- [What needs to be done]: Reproduce only the lines that run from the line containing "Więcej (452, 53)" to the end of the entries below, exactly as they stand.

Dataset entries:
■ ■ ■ ■ ■

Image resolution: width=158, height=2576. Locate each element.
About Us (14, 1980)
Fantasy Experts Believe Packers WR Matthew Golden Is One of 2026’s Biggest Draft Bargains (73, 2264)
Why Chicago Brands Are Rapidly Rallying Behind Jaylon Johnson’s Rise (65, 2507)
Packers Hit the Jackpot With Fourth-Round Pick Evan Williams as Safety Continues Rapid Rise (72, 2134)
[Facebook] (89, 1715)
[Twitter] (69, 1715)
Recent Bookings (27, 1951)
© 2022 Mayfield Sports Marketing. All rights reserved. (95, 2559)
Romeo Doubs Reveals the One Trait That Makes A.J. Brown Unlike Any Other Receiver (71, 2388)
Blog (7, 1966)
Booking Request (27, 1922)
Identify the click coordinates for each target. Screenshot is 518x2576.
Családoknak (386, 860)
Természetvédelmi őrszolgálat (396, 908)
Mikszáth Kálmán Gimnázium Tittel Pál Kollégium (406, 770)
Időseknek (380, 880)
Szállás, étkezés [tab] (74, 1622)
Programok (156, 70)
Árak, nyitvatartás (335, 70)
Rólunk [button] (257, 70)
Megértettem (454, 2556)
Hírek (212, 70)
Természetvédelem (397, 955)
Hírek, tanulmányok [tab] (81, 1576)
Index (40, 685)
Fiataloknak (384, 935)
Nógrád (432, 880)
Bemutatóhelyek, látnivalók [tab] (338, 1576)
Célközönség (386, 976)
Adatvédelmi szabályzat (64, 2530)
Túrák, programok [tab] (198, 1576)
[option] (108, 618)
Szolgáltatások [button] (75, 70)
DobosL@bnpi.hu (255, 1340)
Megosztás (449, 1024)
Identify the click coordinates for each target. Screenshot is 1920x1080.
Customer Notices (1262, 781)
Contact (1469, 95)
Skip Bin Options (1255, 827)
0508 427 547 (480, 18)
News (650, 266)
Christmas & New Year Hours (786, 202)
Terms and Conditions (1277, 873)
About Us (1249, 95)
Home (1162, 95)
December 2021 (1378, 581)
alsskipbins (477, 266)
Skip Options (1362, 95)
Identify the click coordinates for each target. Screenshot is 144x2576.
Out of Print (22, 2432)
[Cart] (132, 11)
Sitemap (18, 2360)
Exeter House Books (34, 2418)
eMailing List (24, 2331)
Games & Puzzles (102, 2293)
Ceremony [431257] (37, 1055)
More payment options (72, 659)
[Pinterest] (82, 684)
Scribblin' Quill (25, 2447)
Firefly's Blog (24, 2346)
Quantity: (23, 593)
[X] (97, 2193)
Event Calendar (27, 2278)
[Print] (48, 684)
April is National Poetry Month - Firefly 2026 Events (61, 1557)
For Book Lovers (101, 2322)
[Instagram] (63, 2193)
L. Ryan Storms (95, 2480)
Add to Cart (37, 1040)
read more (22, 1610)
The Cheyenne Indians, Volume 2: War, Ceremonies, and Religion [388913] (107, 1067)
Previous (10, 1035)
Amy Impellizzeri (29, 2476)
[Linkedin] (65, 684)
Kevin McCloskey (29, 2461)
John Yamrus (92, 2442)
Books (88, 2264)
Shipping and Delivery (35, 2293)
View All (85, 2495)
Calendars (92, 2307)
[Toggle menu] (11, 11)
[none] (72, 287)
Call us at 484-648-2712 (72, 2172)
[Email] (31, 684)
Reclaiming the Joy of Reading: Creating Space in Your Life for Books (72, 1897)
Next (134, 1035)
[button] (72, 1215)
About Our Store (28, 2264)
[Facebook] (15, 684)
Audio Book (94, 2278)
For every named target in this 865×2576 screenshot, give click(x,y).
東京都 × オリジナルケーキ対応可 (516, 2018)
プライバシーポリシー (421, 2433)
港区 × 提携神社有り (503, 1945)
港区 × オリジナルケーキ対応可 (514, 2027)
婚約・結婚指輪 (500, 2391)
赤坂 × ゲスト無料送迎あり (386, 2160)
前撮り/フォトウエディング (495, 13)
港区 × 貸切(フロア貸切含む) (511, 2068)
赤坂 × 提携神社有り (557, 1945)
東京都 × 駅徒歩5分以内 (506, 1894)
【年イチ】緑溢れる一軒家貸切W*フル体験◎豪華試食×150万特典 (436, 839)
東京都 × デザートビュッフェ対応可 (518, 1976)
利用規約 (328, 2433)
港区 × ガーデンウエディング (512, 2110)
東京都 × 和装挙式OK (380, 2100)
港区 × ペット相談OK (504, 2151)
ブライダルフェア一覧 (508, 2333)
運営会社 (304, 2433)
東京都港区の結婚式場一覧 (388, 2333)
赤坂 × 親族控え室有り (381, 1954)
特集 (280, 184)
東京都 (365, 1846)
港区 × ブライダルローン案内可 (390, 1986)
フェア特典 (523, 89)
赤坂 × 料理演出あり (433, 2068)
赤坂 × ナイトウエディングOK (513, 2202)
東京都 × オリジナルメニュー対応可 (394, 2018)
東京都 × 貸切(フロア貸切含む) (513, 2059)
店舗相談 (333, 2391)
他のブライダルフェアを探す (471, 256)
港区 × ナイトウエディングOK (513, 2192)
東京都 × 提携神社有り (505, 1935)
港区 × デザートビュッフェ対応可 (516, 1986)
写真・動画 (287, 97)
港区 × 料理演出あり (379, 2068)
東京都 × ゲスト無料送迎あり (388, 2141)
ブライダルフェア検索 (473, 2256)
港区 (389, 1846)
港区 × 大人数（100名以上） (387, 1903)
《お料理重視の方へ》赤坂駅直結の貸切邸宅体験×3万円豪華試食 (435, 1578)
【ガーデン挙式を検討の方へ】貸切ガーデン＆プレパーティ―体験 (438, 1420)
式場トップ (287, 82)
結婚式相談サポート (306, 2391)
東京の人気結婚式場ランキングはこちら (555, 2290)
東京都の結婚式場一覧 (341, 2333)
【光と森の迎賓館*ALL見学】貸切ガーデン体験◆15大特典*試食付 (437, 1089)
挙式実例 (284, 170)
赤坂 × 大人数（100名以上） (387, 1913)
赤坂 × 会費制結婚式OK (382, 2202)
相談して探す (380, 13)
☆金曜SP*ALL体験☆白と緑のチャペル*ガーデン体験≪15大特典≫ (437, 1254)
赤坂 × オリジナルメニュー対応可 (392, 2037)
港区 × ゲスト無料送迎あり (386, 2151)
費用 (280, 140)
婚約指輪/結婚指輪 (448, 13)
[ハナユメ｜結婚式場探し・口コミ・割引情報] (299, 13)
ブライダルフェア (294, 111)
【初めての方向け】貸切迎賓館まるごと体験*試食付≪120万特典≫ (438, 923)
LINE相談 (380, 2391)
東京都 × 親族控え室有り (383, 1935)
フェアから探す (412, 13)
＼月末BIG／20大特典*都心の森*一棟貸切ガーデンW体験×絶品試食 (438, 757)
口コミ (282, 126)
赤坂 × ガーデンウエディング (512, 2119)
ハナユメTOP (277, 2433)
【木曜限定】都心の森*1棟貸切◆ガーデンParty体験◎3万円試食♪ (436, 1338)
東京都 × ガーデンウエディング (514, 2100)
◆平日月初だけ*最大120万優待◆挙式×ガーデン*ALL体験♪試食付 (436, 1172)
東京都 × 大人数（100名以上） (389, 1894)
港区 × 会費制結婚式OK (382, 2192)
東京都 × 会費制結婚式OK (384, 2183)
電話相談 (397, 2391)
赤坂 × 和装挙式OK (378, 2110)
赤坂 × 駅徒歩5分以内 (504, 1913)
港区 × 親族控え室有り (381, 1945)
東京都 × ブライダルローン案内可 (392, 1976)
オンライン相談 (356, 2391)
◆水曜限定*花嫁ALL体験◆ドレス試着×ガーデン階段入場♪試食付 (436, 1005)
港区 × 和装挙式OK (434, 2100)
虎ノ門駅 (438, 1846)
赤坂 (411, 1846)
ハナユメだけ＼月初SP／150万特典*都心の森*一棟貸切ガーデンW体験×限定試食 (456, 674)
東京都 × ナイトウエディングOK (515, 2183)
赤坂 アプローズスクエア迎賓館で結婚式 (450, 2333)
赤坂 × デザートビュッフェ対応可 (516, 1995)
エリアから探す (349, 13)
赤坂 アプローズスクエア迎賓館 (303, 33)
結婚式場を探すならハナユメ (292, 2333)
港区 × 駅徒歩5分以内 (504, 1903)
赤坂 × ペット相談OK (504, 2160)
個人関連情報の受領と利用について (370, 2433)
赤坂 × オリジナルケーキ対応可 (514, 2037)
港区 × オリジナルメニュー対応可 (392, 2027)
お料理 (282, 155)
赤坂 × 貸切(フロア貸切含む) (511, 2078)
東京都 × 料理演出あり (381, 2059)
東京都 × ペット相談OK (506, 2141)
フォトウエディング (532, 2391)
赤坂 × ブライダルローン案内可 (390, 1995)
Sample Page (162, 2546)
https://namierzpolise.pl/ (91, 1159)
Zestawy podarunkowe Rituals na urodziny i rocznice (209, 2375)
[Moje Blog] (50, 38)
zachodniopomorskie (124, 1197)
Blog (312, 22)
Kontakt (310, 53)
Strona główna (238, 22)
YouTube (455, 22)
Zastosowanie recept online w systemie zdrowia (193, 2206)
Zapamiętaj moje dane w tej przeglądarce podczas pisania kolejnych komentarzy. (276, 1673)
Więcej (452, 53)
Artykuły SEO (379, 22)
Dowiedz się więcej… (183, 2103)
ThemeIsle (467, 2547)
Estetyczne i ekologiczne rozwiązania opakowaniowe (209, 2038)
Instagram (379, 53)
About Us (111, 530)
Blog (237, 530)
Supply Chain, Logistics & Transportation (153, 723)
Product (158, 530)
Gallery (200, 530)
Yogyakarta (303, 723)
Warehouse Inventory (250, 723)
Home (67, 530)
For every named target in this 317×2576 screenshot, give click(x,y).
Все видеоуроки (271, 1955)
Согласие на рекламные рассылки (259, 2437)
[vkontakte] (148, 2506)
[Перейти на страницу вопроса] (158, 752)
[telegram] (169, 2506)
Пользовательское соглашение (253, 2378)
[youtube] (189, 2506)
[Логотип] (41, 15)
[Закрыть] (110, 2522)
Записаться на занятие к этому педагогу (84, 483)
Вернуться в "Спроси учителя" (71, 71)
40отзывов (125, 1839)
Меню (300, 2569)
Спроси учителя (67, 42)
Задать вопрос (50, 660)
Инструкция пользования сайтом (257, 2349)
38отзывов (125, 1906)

■ ■ ■ ■ ■

- [The completed task]:
Więcej (452, 53)
Artykuły SEO (379, 22)
Dowiedz się więcej… (183, 2103)
ThemeIsle (467, 2547)
Estetyczne i ekologiczne rozwiązania opakowaniowe (209, 2038)
Instagram (379, 53)
About Us (111, 530)
Blog (237, 530)
Supply Chain, Logistics & Transportation (153, 723)
Product (158, 530)
Gallery (200, 530)
Yogyakarta (303, 723)
Warehouse Inventory (250, 723)
Home (67, 530)
For every named target in this 317×2576 screenshot, give click(x,y).
Все видеоуроки (271, 1955)
Согласие на рекламные рассылки (259, 2437)
[vkontakte] (148, 2506)
[Перейти на страницу вопроса] (158, 752)
[telegram] (169, 2506)
Пользовательское соглашение (253, 2378)
[youtube] (189, 2506)
[Логотип] (41, 15)
[Закрыть] (110, 2522)
Записаться на занятие к этому педагогу (84, 483)
Вернуться в "Спроси учителя" (71, 71)
40отзывов (125, 1839)
Меню (300, 2569)
Спроси учителя (67, 42)
Задать вопрос (50, 660)
Инструкция пользования сайтом (257, 2349)
38отзывов (125, 1906)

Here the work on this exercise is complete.